Kennedy and Sachs debated opposite approaches to facilitating international development, ranging from community-based organizations to more centralized international bodies. Kennedy highlighted the mobilization of activists in impoverished countries as a major step to improving conditions, while Sachs emphasized the duty of the rich to help break what he viewed as a vicious cycle of destitution.
Sachs attributed the persistent poverty of developing nations to a cycle in which impoverished countries only become more impoverished by remaining trapped in their conditions.
But according to him, today’s society is equipped with such advanced technology and tools that it has an "opportunity in history to see the end of that kind of poverty."
Kennedy criticized the poverty trap described by Sachs, arguing that such a cycle overlooks the heavy influence of capitalist development programs in producing extreme conditions of poverty.

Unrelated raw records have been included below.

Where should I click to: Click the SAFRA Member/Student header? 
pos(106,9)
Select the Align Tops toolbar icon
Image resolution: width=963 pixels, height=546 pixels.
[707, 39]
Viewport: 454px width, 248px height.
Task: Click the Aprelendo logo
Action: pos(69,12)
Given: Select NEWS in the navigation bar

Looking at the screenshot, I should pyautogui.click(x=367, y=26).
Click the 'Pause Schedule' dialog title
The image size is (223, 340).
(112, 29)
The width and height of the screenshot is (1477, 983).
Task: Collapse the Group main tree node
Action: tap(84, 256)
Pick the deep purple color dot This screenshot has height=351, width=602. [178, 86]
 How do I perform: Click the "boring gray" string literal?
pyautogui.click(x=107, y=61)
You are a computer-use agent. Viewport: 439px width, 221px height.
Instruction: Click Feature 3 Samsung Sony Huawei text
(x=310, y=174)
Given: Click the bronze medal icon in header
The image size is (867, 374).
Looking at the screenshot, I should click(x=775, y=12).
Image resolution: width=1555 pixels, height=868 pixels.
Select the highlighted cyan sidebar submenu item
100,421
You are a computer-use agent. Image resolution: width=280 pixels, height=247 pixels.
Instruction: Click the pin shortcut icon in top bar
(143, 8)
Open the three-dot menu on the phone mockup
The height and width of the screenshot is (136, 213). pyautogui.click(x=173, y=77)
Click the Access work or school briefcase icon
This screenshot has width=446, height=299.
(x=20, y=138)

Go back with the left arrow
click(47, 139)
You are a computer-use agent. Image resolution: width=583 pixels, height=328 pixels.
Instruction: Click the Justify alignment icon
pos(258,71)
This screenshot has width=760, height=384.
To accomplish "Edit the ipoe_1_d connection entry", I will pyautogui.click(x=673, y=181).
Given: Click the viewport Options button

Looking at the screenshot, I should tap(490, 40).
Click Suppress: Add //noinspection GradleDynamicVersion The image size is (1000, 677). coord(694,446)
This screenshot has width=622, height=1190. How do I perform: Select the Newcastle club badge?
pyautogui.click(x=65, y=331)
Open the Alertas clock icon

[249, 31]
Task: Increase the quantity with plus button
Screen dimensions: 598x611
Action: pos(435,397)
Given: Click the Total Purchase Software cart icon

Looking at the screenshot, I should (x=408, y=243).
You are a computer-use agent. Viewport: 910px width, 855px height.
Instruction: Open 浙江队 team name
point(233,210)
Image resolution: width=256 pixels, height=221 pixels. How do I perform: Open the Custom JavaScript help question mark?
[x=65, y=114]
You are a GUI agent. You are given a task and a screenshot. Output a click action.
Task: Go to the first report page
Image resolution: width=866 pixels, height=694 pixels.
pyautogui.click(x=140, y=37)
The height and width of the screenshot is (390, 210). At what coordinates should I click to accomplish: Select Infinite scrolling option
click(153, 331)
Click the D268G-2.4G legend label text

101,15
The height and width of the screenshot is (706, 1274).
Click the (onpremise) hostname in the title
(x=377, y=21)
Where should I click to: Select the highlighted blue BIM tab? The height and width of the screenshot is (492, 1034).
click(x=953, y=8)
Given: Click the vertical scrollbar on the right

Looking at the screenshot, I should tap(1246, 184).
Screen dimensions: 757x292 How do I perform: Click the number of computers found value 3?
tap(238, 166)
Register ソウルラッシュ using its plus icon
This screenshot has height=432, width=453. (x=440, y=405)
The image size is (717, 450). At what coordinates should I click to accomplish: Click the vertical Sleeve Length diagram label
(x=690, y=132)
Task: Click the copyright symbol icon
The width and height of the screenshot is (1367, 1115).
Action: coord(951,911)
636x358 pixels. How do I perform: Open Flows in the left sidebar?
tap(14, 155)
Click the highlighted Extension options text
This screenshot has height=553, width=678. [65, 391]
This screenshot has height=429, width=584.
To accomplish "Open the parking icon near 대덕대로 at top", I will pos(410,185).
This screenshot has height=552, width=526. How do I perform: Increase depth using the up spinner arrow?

Kennedy cited as an example the Muslim population living in the poorest area of Ghana, who are "not left behind, not trapped" by the Ghanean environment, but instead are hindered by imposition of one-size-fits-all development programs, many of which fail to take into account the needs of individual areas.
According to Kennedy, only on-ground, community-based bottom up approaches that mobilize the developing nation’s population can successfully create a sustainable plan for alleviating extreme poverty.
"Human rights or technical guidance of foreign money does not help," he added.
Sachs said that the development process leads to inevitable exploitation along the way, but added that "development is not the cause [of poverty], but an unfinished process" towards moving out of widespread poverty.
Only by continuing the development process can the most destitute nations reach a stage in which they are no longer as vulnerable to such exploitation, he said.
Friday’s talk highlighted the publication of the recent book "Stones of Hope: How African Activist Reclaim Human Rights to Challenge Global Poverty," which compiles in-field experiences of various activists throughout Africa and theoretical essays on development.